Memory: Pages/sec. Any value on this counter up to 20 is acceptable. Twenty to 60 isn't good, and anything over 60 means trouble.
Processor: % Processor time. Microsoft says the maximum acceptable value is 75 percent in most cases. A consistent 85 to 90 percent is evidence that the machine is properly scaled and matched to its intended function. A process running consistently near 100 percent means trouble.
LogicalDisk: Queue Length and PhysicalDisk: Queue Length. Both counters should show values less than 2, on average. If you have results greater than 2, suspect the disk or the controller card: The disk or card might have a problem or require an upgrade. Moving from 7200rpm to 10,000rpm disks makes a big difference in proxy server return times.

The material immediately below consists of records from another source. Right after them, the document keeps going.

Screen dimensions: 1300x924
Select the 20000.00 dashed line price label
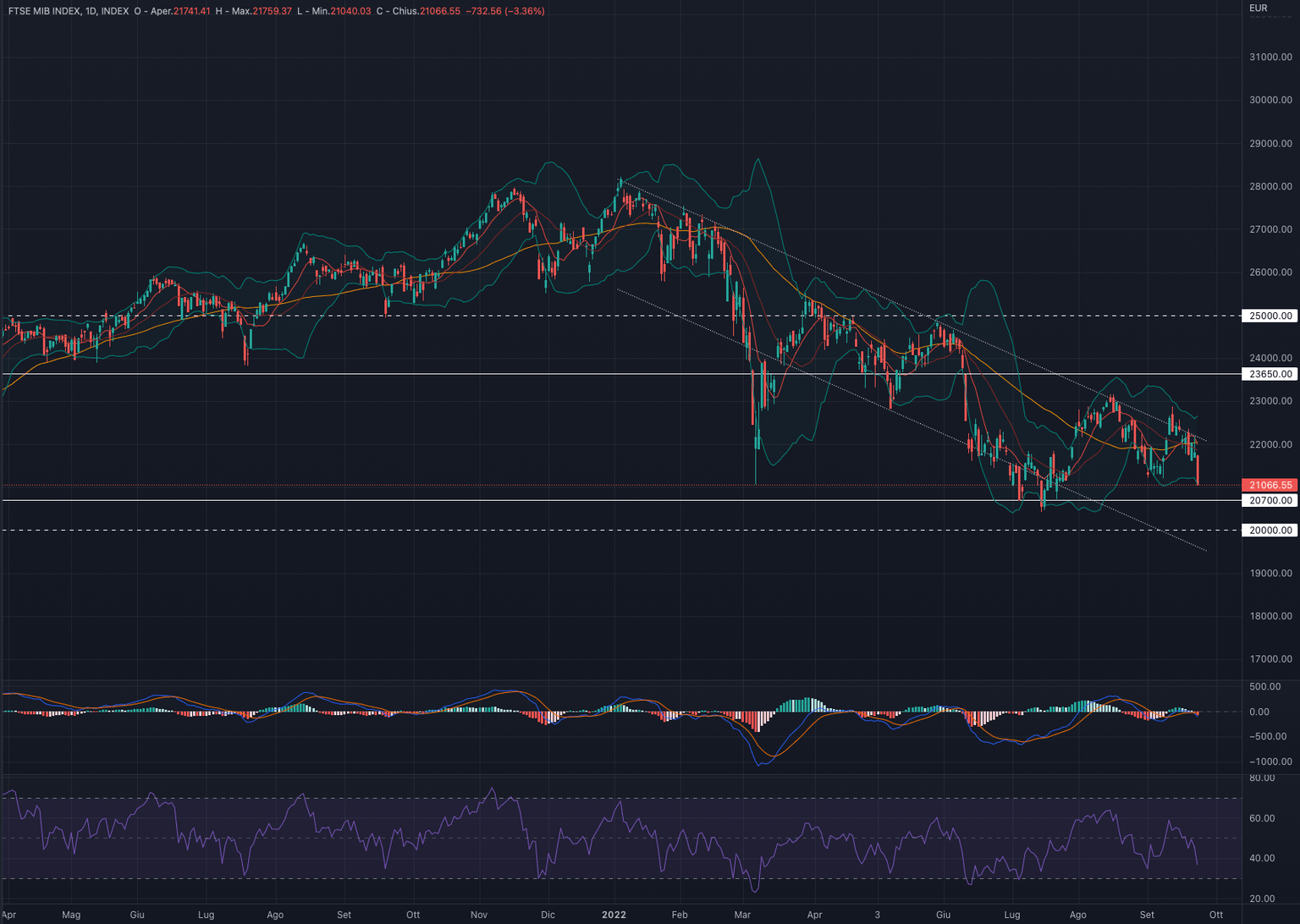1270,531
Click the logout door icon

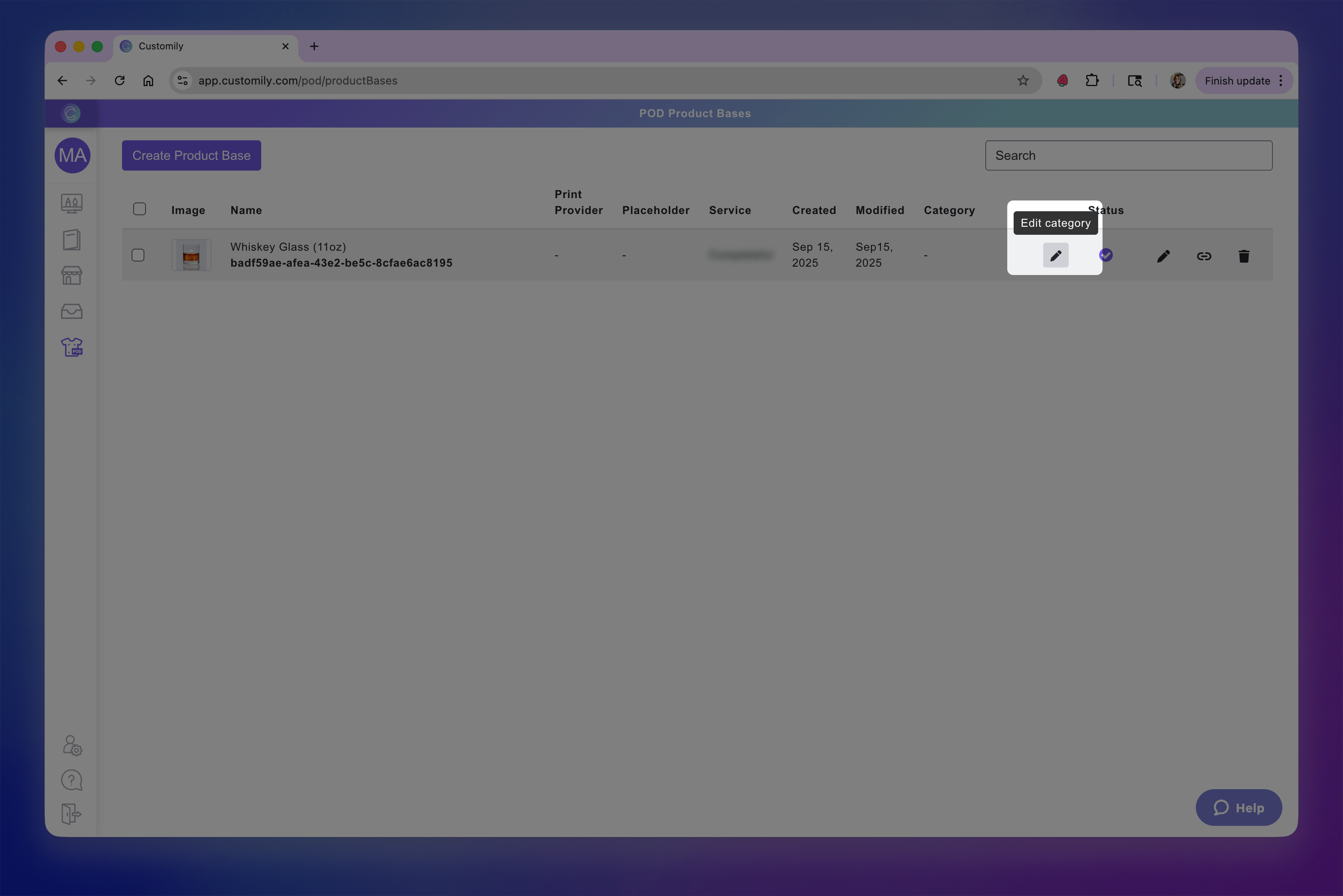72,814
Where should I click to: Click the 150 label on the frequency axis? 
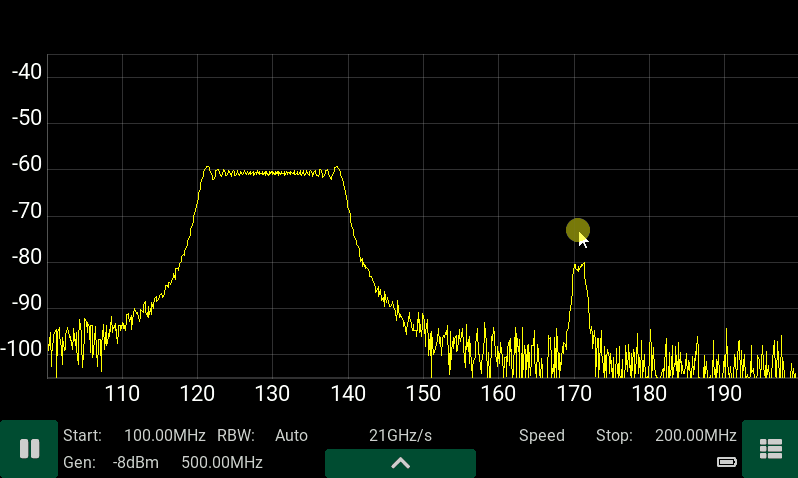423,393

Process: % Processor Time (Instances: inetinfo, wspsrv) and Process: Virtual Bytes (Instances: inetinfo, wspsrv). I like to monitor these two instances of processor time to understand what resources these two processes are consuming. If a proxy server is about to fail, you can use Performance Monitor's charting function here first to notice a trend.
You'll develop a similar list of counters with which to monitor performance. Don't forget that you need to get a baseline from your proxy server for later comparison. If you change hardware, OS, or proxy server parameters, don't forget to recalculate your baseline. The slightest change can throw your baseline completely off. Eventually, you'll get to know what the thresholds are for your proxy server environment and be able to plan accordingly.
Setting administrative alerts to point to serious Proxy Server events that demand immediate attention isn't an easy thing to do. In large shops supporting hundreds or thousands of proxy server users, you'll want to monitor multiple proxy servers and be alerted when specific conditions exist.
Performance Monitor works well to monitor specific counters looking for specific conditions or exceeding certain thresholds, but it isn't meant to be an enterprisewide monitoring tool. To obtain this comprehensive functionality, you must look to a third party. The crucial feature for monitors is their ability to monitor down to the service level. That means that you're looking not just for server failure, but also for service failure. Any product that provides this feature might also be able to provide other services, such as failure notifications by email or pager. The product might also attempt to restart the service automatically when a certain threshold is crossed. In many products, a number of options exist for reacting to a service-level failure.
I've used NetIQ AppManager (http://www.netiq.com/) in the past for service-failure functionality. Although AppManager is a pricey enterprise solution, it compensates for all Performance Monitor's shortcomings and can monitor a slew of different servers and platforms. Other products that perform this same functionality include Heroix's RoboMon (http://www.heroix.com/product_info.htm) and Argent Software's Guardian (http://www.argentsoftware.com/prod/product/guardian.htm).
The Future of Proxy Server
Over the past 7 months, I've explained how you can configure and optimize Proxy Server in your Web environment. As Proxy Server evolves into its next generation, I'll revisit this topic again from time to time. Meanwhile, be sure to check out the beta version of Microsoft's newest Internet product, Internet Security and Acceleration Server 2000 (http://www.microsoft.com/isaserver/default.asp). Internet Security and Acceleration Server 2000 has many roots in Proxy Server 2.0. This version requires that you run Win2K Server, Win2K Advanced Server, or Win2K Datacenter Server.